I watched an interesting program on the Retail industry – specifically on innovations in Supermarkets – on the History Channel last week and found it to be fascinating. I think I missed the first part of the program and only managed to see the last 15-20 minutes of it but even that was so very exciting to watch.
There was talk about how supermarket owners once noticed customers struggling with their baskets when picking up items from the shelves after which someone invented the supermarket trolleys (the inspiration was a folding chair whose seat was replaced with a steel carrier). What surprised me was that it apparently took no less than 10 years for the trolley to then evolve into some of the versions we see today! Latter versions of the trolley had flexible backs in order to allow for another trolley to be rolled into it when being piled up. Then, they thought of double carriers, child carriers, trolley locks etc. With recent technological developments, some supermarkets are experimenting with electronic devices that fit into the trolleys and help customers a) locate the shelves that the products they want to buy are on b) scan their products on the fly and calculate their total purchase as they pick up their items thus saving a lot of time at the cash counter c) scan and even compare the stuff that they pick up with standard products etc
It is predicted that with the advancement of RFID technology, all the customer will have to do is walk out of the shop through a panel that automatically scans all the products in the bag and the customer’s credit card and deducts the amount owed by her! Wow! Imagine that!

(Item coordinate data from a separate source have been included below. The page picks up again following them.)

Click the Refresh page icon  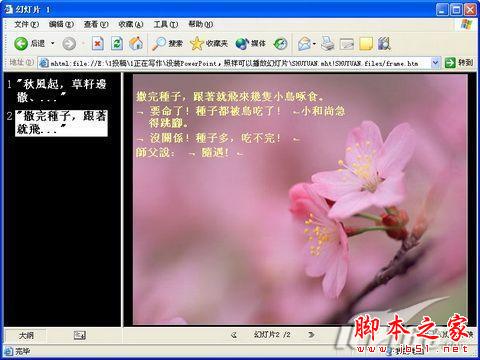[117, 44]
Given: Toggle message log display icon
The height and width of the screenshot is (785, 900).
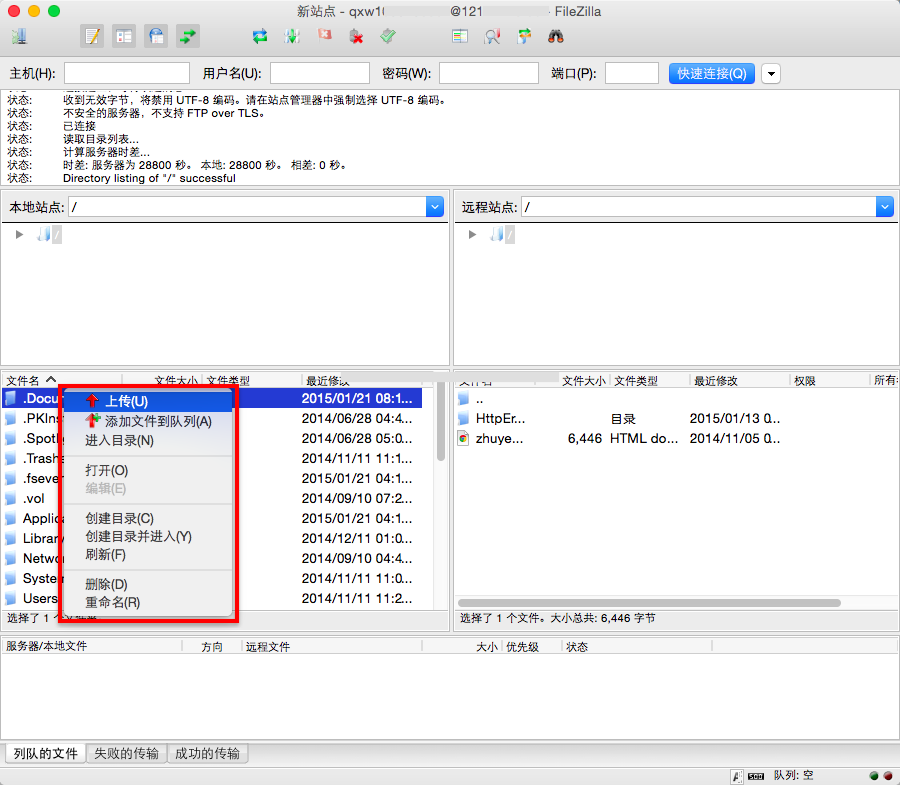Looking at the screenshot, I should (x=92, y=37).
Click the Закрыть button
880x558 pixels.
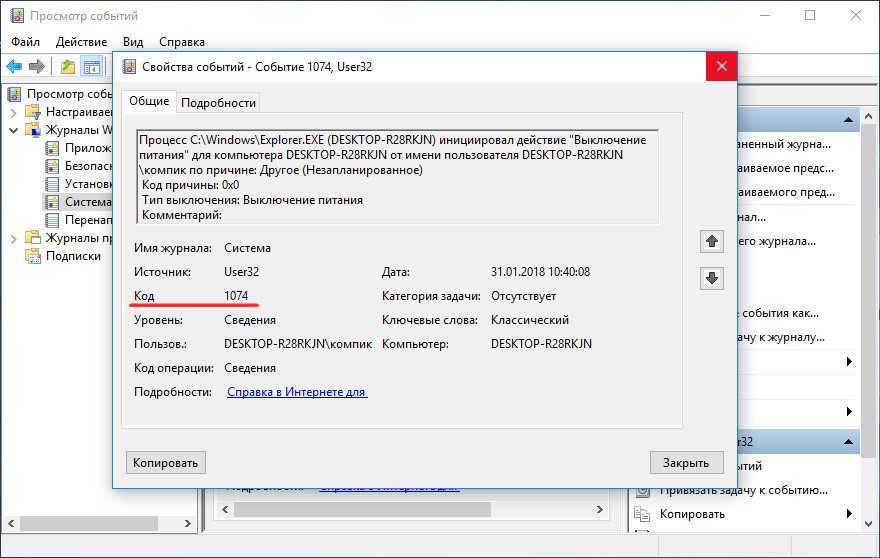(685, 462)
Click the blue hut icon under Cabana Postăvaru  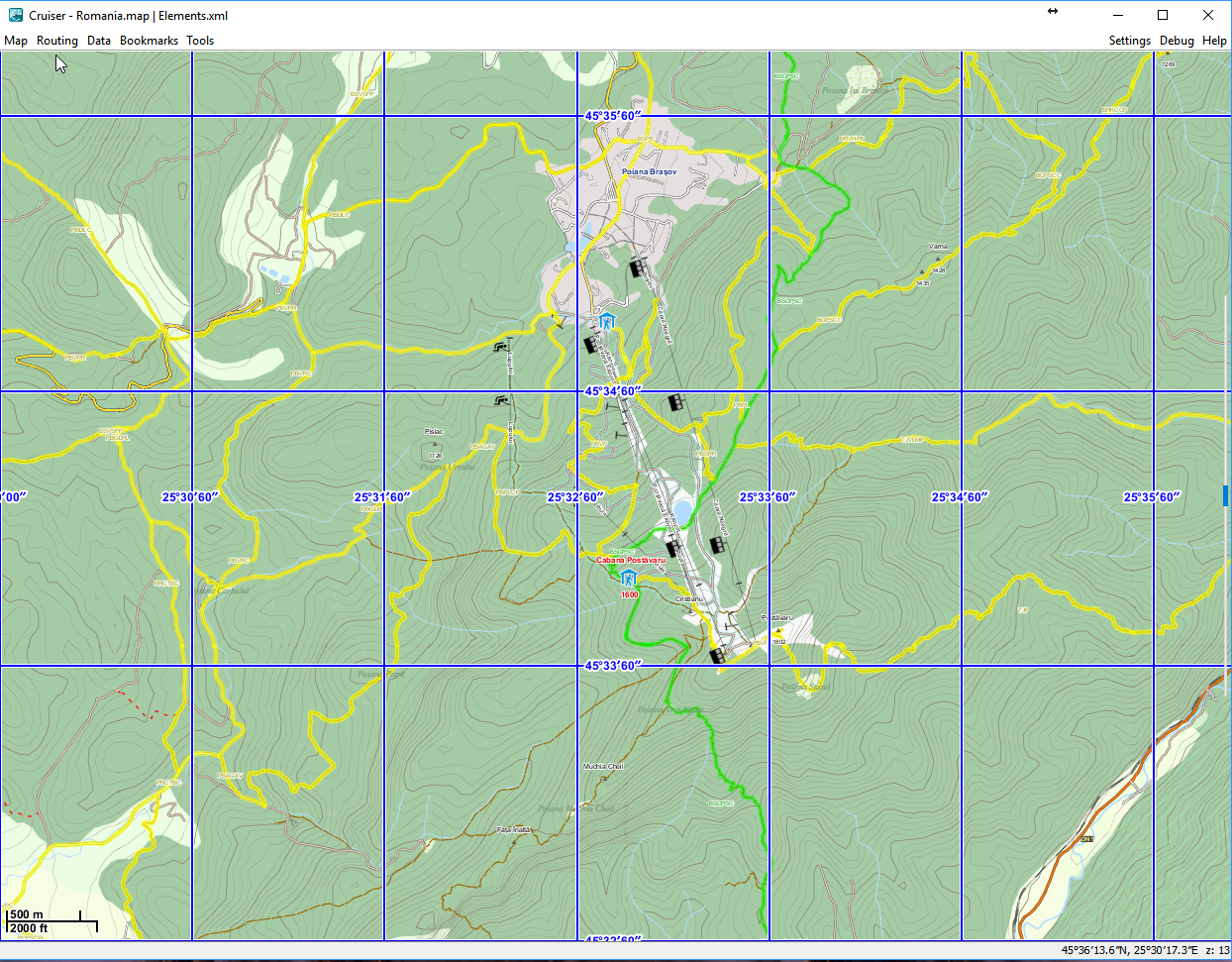627,578
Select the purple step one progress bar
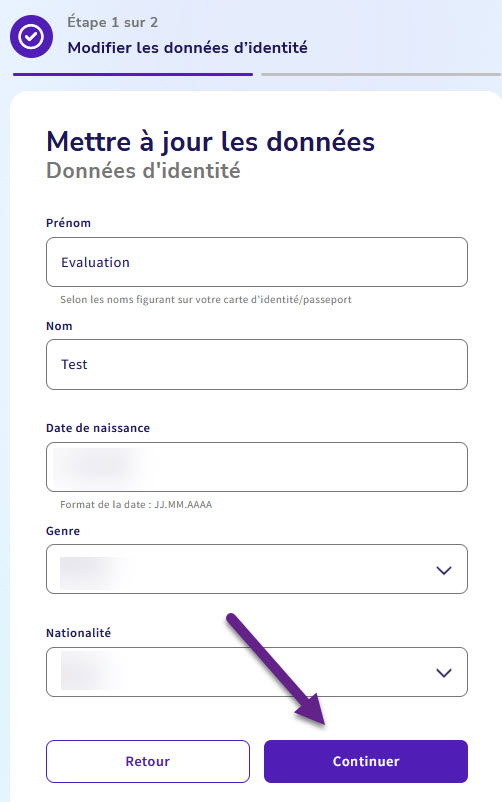The width and height of the screenshot is (502, 802). coord(133,75)
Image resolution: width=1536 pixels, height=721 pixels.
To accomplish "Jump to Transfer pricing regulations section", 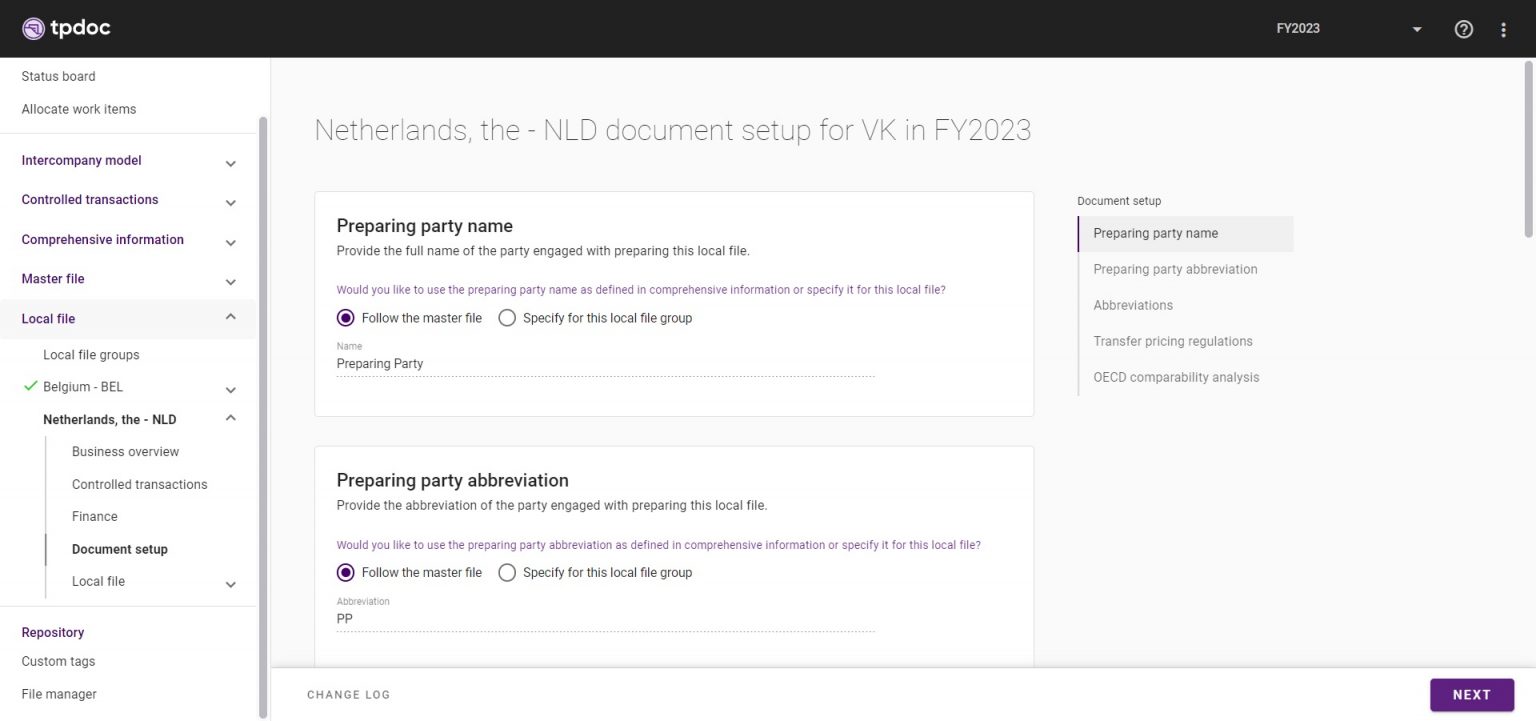I will tap(1173, 341).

One more aspect of supermarkets that the program covered was the design of the layout and the placement of products based on buyer psychology. (I’d earlier read about this in my marketing books.) Extremely intriguing stuff! Fresh fruits are placed right in front so they add to the colour of the place, the perishables that people are bound to purchase often are right at the back of the shop as that means people will have to walk through the aisles and may end up buying more than what they planned for (I don’t like such manipulation though), in-supermarket bakeries are encouraged as they lend aroma to the place and make people linger on while munching cakes and cookies etc.
Methinks every damn (routine) thing on earth can be made more exciting than it seems to be at first, provided we believe in and genuinely focus on improving the customer-experience and get the creative juices flowing! :-) Inspires me to ponder over improving some of the routine stuff I am involved in….
Note: Just realized that I'd made a whole bunch of mistakes in this post. Why was I in such a hurry to post it? Anyway, I've corrected all of them now. (Detects instead of deducts, later instead of latter....pshaw!)